Donnerstag 05.11.2015
Spreebrücke IMO Leipzig GmbH
Im Zuge der Verkehrsplanungen einer neuen Süd-Ost-Verbindung in Schöneweide entsteht eine Brücke über die Spree, um bestehende Flussquerungen zu entlasten sowie die Umwelt- und Lärmbelastungen zu mindern. Die Montage der Brückenbauteile übernimmt das Stahlbaumontageunternehmen IMO Leipzig GmbH.
Die Brücke wird als eine Deck-Fachwerkbrücken-Kombination in Stahlverbundbauweise über fünf Felder mit unterschiedlichen Spannweiten ausgeführt. Dafür kommen die einzelnen Stahlbauteile auf die Baustelle und werden dann über Land vormontiert und verschweißt. Mit Hilfe eines Schwerlastrollers wird der Überbau dann auf die Pfeiler vorgeschoben.

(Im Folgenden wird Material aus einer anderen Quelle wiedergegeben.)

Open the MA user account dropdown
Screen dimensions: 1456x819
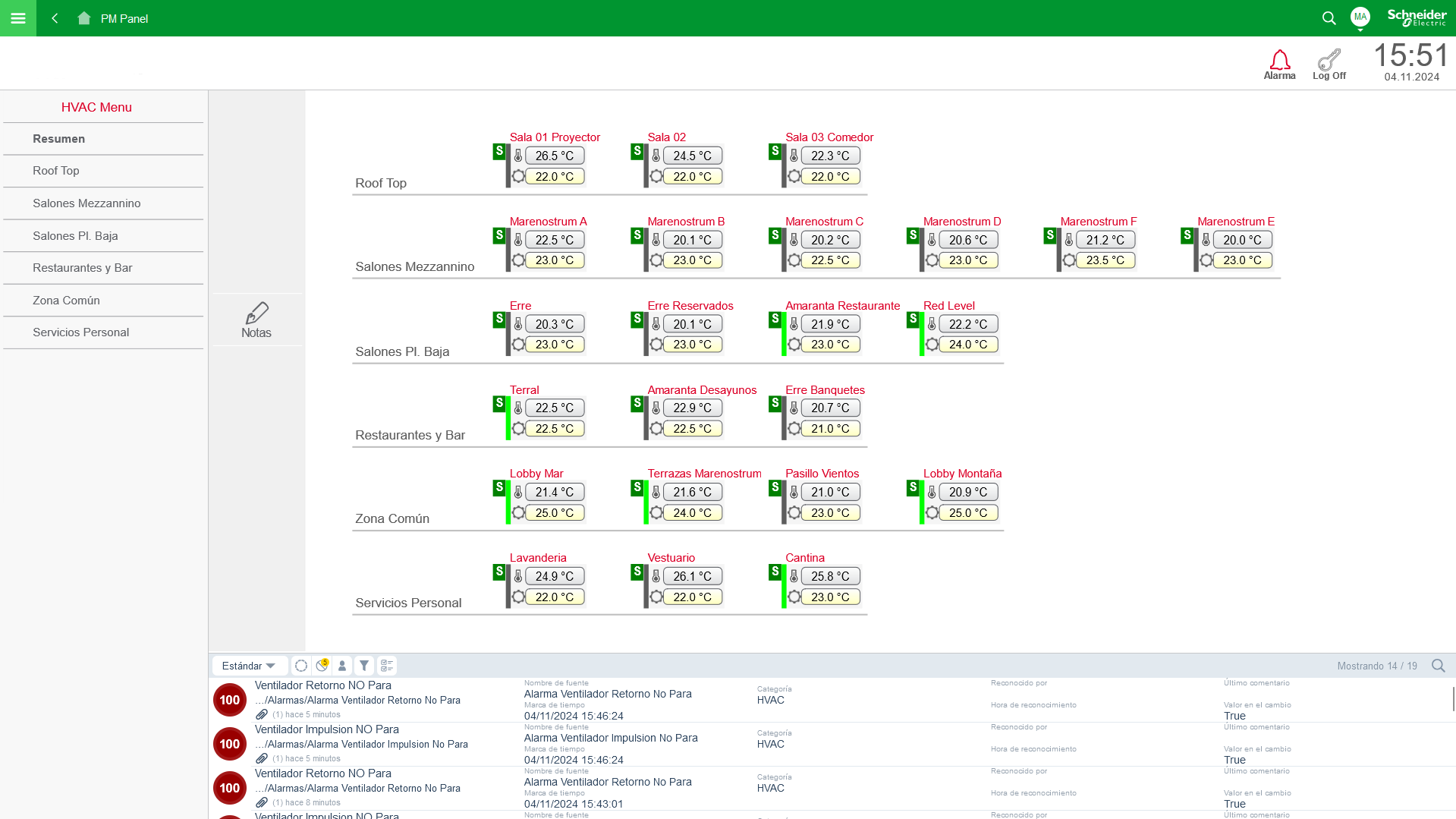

Probleme bereiteten vor allem die Gründungsverhältnisse beim Bau der Stützen und der Fundamente. Interessanterweise befindet sich am nördlichen Flussufer eine alte Müllhalde, sodass einerseits die Tragfähigkeit, aber auch eine mögliche Umweltbelastung durch Schadstoffaustritt beachtet werden musste. Um eventuelle Setzungen der Brückenpfeiler auszugleichen, kommen Stützenpressen zum Einsatz.
James-Simon-Galerie – Dreßler Bau GmbH
Die zweite Baustelle führte uns in das kulturelle Herz Berlins. Im Rahmen des Masterplans zur Modernisierung und Sanierung der Museumsinsel entsteht nach den Plänen von David Chipperfield ein neues, zentrales Eingangsgebäude namens James-Simon-Galerie. Es soll eine wegweisende Funktion für Besucher haben und den unterirdischen Zugang zu den fünf Museen ermöglichen. Außerdem ist Platz für wechselnde Ausstellungen vorgesehen. Die Bauausführung übernimmt die Dresdner Niederlassung der Dreßler Bau GmbH in einer Arge mit Hentschke Bau.
Das Projekt knüpft an den Stil der umliegenden Bauwerke an und beinhaltet einen Hof mit Kolonnadengang. Die Säulen werden aus Beton gefertigt, mit einem eigens ausgewählten Zuschlagstoff aus dem Erzgebirge. Das Gebäude selbst wird innen größtenteils aus Ortbeton der höchsten Sichtbetonklasse hergestellt, während außen Betonfertigteile zum Einsatz kommen. Interessant war die Verwendung von langen Baumstämmen als kostengünstige temporäre Stützen für die Decken.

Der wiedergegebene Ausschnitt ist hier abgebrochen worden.